Using the information:
(1) Please write out everything in the Flaxmere kaumatua home article from "It will be built" down to "volunteers, including residents.".
(2) Carry on the Flaxmere kaumatua home article from the point where it stops.

** Passage shown follows **

Construction of a multi-million-dollar communal home for elderly Māori is expected to begin within the next two months.
The home, designed by Opus Architecture and costing more than $2 million, is being funded jointly by Te Taiwhenua o Heretaunga and Housing NZ.
It will be built on a site next to a children’s playground in Bristol Crescent, Flaxmere, across the road from the suburb’s shopping centre.
The Kaumatua Whare has been designed to provide safe, family-style accommodation for up to 10 residents, with a live-in housekeeper to provide them with two meals a day. Most of the work in and around the house will be done by volunteers, including residents.
The need for such housing has been supported by a recent report to the Hawke’s Bay District Health Board, which indicated 57 per cent of the region’s elderly people were at risk of malnutrition that could lead to frailty and illness requiring admittance to hospital. Māori were five times more likely to be among this group, living alone on a low income and not eating properly.
Taiwhenua chief executive Alayna Watene said the new home fitted well with her organisation’s philosophy and goals.
“This is a kaupapa Māori service. Our kaumatua target group are those who experience loneliness and whose only income is national superannuation,” she said.
The taiwhenua’s research had made it clear that kaumatua wanted to continue looking after themselves as much as possible, and they preferred a family-style alternative to retirement villages and resthomes.

** End of Passage shown **
** Data section follows **

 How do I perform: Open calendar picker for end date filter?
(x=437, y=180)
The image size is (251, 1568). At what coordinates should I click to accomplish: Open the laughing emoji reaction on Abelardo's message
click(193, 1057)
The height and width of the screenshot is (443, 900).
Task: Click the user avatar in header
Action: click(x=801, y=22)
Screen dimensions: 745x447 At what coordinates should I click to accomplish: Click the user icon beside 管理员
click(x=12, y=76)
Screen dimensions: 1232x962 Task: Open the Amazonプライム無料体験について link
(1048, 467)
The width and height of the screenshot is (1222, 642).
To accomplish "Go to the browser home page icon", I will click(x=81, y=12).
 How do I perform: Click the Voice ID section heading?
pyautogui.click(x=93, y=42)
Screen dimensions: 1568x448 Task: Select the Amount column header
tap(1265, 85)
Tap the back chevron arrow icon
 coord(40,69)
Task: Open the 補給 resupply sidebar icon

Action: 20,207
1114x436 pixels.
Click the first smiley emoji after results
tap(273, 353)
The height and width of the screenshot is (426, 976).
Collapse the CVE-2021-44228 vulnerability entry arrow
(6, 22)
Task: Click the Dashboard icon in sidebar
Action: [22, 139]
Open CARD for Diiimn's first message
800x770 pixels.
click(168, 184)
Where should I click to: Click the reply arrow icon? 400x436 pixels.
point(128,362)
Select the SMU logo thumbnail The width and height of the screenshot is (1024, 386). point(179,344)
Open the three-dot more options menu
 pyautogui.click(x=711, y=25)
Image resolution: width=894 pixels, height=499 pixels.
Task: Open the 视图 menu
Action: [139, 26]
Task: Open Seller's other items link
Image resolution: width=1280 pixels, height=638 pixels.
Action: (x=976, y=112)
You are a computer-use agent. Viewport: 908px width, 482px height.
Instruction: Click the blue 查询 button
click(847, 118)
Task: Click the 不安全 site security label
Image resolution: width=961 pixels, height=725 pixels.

** End of Data section **

Answer section:
(1)
It will be built on a site next to a children’s playground in Bristol Crescent, Flaxmere, across the road from the suburb’s shopping centre.
The Kaumatua Whare has been designed to provide safe, family-style accommodation for up to 10 residents, with a live-in housekeeper to provide them with two meals a day. Most of the work in and around the house will be done by volunteers, including residents.

(2)
“We took that research and set out to find the right mix of support and independence and community involvement for our old people,” Mrs Watene said.
The solution was found in the Abbeyfield concept, an international, not-for-profit movement in 17 countries. These homes provide companionship and affordable accommodation for elderly people in the form of a semi-flatting arrangement. Abbeyfield homes feature a strong component of volunteer assistance in their day-to-day running, including the residents, who also have a say in formulating house rules.
There are already 12 Abbeyfield Homes in New Zealand, the closest one to Hawke’s Bay being Roslyn House in Palmerston North.
Abbeyfield ticked all the boxes in terms of kaumatua needs, with its focus on retaining strong community connection, Mrs Watene said.
Each resident in the kaumatua whare will have a bedroom with en suite bathroom, and access to communal areas such as lounge, laundry, kitchen, entertainment and outdoor living areas.
The taiwhenua will apply to Hastings District council for building consent shortly, and put the project out for tender next month (JULY). Building could begin as soon as August and is likely to be completed by February next year.
The taiwhenua will begin compiling a list of volunteer helpers and accepting applications for residential places about December.
Mrs Watene said she had some anxiety about positioning the house next to Flaxmere Park because police had identified it as a favoured haunt for anti-social elements fighting, tagging and drinking there, particularly after dark.
However, the Hastings District Council had promised to do all it could to reduce that behaviour.
Planned measures included opening up views across the park, eliminating closed-in areas frequented by vandals, and making the park a more sociable place by providing facilities such as cycle paths and performance platforms.